The existence of calpain activity over NRs, could exist not only inside the mitochondria, but also in the nucleus, being a possible biological explanation for the unusual presence of proteases into the nucleus; this cellular location has been observed for both CAPN5 and CAPN10 among other calpains [45]. Several authors have described calpain activity over diverse NRs including the androgen receptor [46, 47] and the estrogen receptors (ERs) [48, 49]. Interestingly, mitochondrial versions of the ERs have been also described [43]. Conversely, several NRs modulate the expression of calpains: retinoids, the ligands for retinoid acid receptors (RARs), estrogens, that mediates their action through the estrogen receptors (ERs) and the 1,25-dihydroxyvitamin D3, which uses the vitamin D receptor (VDR), have shown to regulate calpain activity [5054].
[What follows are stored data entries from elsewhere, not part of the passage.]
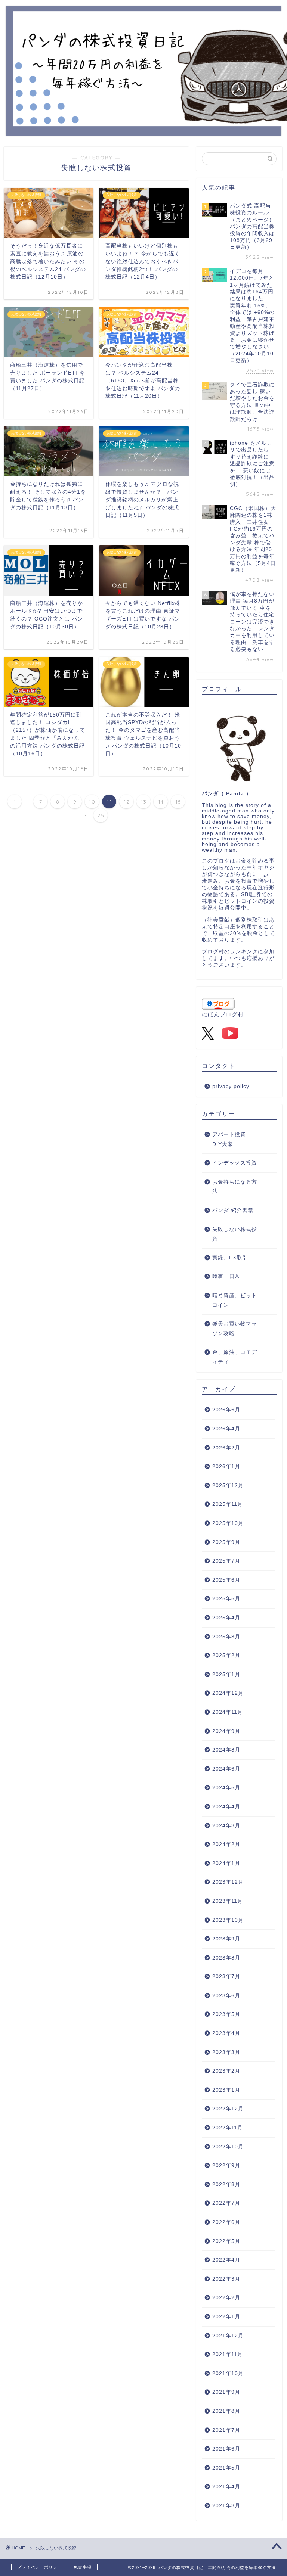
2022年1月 (226, 2316)
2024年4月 (226, 1806)
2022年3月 (226, 2279)
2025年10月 (228, 1523)
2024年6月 (226, 1769)
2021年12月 (228, 2336)
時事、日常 (226, 1276)
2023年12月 (228, 1882)
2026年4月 (226, 1429)
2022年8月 (226, 2184)
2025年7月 (226, 1561)
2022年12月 (228, 2109)
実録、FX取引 (230, 1258)
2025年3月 (226, 1637)
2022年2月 (226, 2297)
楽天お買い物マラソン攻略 (234, 1328)
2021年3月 (226, 2505)
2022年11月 (227, 2128)
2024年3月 (226, 1825)
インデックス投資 (234, 1163)
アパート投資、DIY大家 (231, 1139)
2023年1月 (226, 2090)
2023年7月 (226, 1976)
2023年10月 (228, 1920)
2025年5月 (226, 1598)
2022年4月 (226, 2260)
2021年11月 (227, 2354)
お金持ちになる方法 (234, 1186)
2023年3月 (226, 2052)
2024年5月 (226, 1787)
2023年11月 (227, 1901)
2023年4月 (226, 2033)
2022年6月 (226, 2222)
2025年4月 (226, 1618)
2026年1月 (226, 1466)
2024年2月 (226, 1844)
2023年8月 (226, 1958)
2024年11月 (227, 1712)
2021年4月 (226, 2486)
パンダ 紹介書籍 (232, 1210)
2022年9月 (226, 2165)
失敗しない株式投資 (234, 1234)
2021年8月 (226, 2411)
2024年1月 (226, 1863)
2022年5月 (226, 2241)
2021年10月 (228, 2373)
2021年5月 (226, 2468)
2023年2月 (226, 2071)
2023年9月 (226, 1939)
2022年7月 (226, 2203)
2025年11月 (227, 1504)
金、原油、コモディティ (234, 1357)
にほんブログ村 (223, 1014)
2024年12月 (228, 1693)
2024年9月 (226, 1731)
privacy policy (230, 1086)
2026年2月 (226, 1448)
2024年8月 (226, 1750)
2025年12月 (228, 1485)
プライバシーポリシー (39, 2567)
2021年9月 (226, 2392)
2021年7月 (226, 2430)
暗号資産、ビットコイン (234, 1300)
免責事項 (83, 2567)
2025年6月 (226, 1580)
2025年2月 (226, 1655)
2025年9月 (226, 1542)
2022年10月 (228, 2147)
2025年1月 (226, 1674)
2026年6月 (226, 1410)
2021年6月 (226, 2449)
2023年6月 (226, 1995)
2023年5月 (226, 2014)
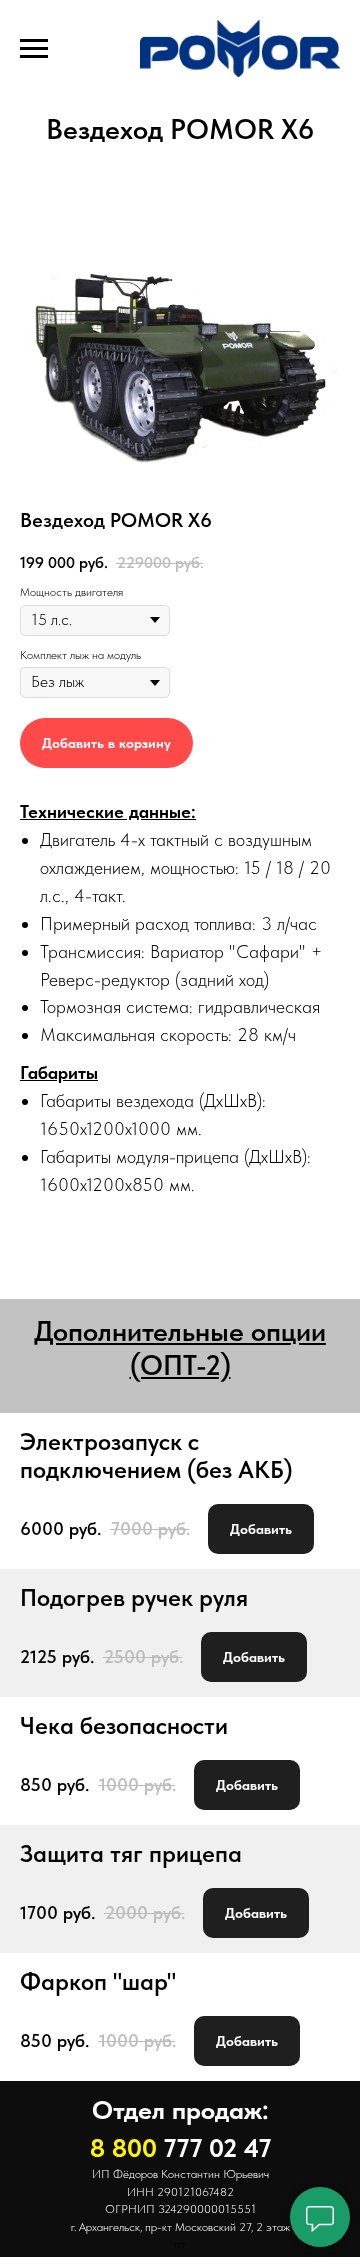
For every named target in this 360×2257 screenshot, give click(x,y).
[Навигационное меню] (34, 49)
Interaction genetic analysis can help to identify genetic factors that when acting together, modify the risk of suffering from a complex disease and contribute to elucidate the molecular mechanism of the studied disease. This knowledge could have direct implications in the clinical management of the patients, heading the pharmacological therapy to the most suitable biological process. We propose that the pathological mechanism of CAPN5 and, perhaps, its homologue CAPN10, could be related to the existence of a cross-talk between this calpain and the RXRs/PPARs nuclear receptors, which are key proteins in the intermediate metabolism and major pharmacological targets. For one hand, CAPN5 regulates these NRs levels and, on the other hand, the NRs regulate CAPN5 level through the induction/repression of its expression. However, functional studies are needed to investigate if the proposed mechanism could be plausible in living cells and if true, pharmacological implications for PPAR agonist should be explored.